__WHAT THE EXERCISE ASKS__
Repeat the data in full. Every line must match.

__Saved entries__
= = =

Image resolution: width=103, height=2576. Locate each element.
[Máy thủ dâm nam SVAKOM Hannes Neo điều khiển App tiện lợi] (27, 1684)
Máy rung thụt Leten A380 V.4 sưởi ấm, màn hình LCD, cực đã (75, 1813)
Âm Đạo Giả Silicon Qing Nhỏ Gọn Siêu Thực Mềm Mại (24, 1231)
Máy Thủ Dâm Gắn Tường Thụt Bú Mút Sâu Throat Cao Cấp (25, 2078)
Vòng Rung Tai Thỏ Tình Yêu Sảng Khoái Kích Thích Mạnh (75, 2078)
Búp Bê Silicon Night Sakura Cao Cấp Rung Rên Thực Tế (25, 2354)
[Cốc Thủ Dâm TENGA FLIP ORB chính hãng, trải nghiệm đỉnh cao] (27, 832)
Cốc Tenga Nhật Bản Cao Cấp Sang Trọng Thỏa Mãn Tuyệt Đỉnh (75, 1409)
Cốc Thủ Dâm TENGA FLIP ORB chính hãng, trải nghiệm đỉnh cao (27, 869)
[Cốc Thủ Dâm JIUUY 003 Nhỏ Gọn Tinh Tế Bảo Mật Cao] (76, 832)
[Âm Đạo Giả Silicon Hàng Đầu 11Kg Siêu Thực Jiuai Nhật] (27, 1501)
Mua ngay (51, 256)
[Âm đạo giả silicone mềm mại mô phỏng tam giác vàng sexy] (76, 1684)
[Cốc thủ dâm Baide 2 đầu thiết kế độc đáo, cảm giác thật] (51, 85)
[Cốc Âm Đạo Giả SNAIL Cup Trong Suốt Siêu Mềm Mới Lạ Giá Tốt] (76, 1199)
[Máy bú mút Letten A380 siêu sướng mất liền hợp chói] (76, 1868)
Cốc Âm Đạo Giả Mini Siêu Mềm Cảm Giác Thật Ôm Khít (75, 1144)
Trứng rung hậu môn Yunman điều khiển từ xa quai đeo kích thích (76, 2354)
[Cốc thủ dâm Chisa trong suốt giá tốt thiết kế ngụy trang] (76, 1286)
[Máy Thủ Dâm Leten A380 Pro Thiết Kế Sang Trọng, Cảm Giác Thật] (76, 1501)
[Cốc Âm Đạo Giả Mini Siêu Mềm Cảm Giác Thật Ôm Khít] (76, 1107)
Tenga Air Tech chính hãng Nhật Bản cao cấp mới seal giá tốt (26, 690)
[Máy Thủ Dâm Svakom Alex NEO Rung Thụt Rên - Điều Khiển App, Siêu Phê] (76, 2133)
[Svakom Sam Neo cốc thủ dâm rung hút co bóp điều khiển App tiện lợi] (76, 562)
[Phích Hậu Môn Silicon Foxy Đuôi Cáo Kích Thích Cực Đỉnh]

= = =

__RESULT__
Image resolution: width=103, height=2576. Locate each element.
[Máy thủ dâm nam SVAKOM Hannes Neo điều khiển App tiện lợi] (27, 1684)
Máy rung thụt Leten A380 V.4 sưởi ấm, màn hình LCD, cực đã (75, 1813)
Âm Đạo Giả Silicon Qing Nhỏ Gọn Siêu Thực Mềm Mại (24, 1231)
Máy Thủ Dâm Gắn Tường Thụt Bú Mút Sâu Throat Cao Cấp (25, 2078)
Vòng Rung Tai Thỏ Tình Yêu Sảng Khoái Kích Thích Mạnh (75, 2078)
Búp Bê Silicon Night Sakura Cao Cấp Rung Rên Thực Tế (25, 2354)
[Cốc Thủ Dâm TENGA FLIP ORB chính hãng, trải nghiệm đỉnh cao] (27, 832)
Cốc Tenga Nhật Bản Cao Cấp Sang Trọng Thỏa Mãn Tuyệt Đỉnh (75, 1409)
Cốc Thủ Dâm TENGA FLIP ORB chính hãng, trải nghiệm đỉnh cao (27, 869)
[Cốc Thủ Dâm JIUUY 003 Nhỏ Gọn Tinh Tế Bảo Mật Cao] (76, 832)
[Âm Đạo Giả Silicon Hàng Đầu 11Kg Siêu Thực Jiuai Nhật] (27, 1501)
Mua ngay (51, 256)
[Âm đạo giả silicone mềm mại mô phỏng tam giác vàng sexy] (76, 1684)
[Cốc thủ dâm Baide 2 đầu thiết kế độc đáo, cảm giác thật] (51, 85)
[Cốc Âm Đạo Giả SNAIL Cup Trong Suốt Siêu Mềm Mới Lạ Giá Tốt] (76, 1199)
[Máy bú mút Letten A380 siêu sướng mất liền hợp chói] (76, 1868)
Cốc Âm Đạo Giả Mini Siêu Mềm Cảm Giác Thật Ôm Khít (75, 1144)
Trứng rung hậu môn Yunman điều khiển từ xa quai đeo kích thích (76, 2354)
[Cốc thủ dâm Chisa trong suốt giá tốt thiết kế ngụy trang] (76, 1286)
[Máy Thủ Dâm Leten A380 Pro Thiết Kế Sang Trọng, Cảm Giác Thật] (76, 1501)
[Cốc Âm Đạo Giả Mini Siêu Mềm Cảm Giác Thật Ôm Khít] (76, 1107)
Tenga Air Tech chính hãng Nhật Bản cao cấp mới seal giá tốt (26, 690)
[Máy Thủ Dâm Svakom Alex NEO Rung Thụt Rên - Điều Khiển App, Siêu Phê] (76, 2133)
[Svakom Sam Neo cốc thủ dâm rung hút co bóp điều khiển App tiện lợi] (76, 562)
[Phích Hậu Môn Silicon Foxy Đuôi Cáo Kích Thích Cực Đỉnh]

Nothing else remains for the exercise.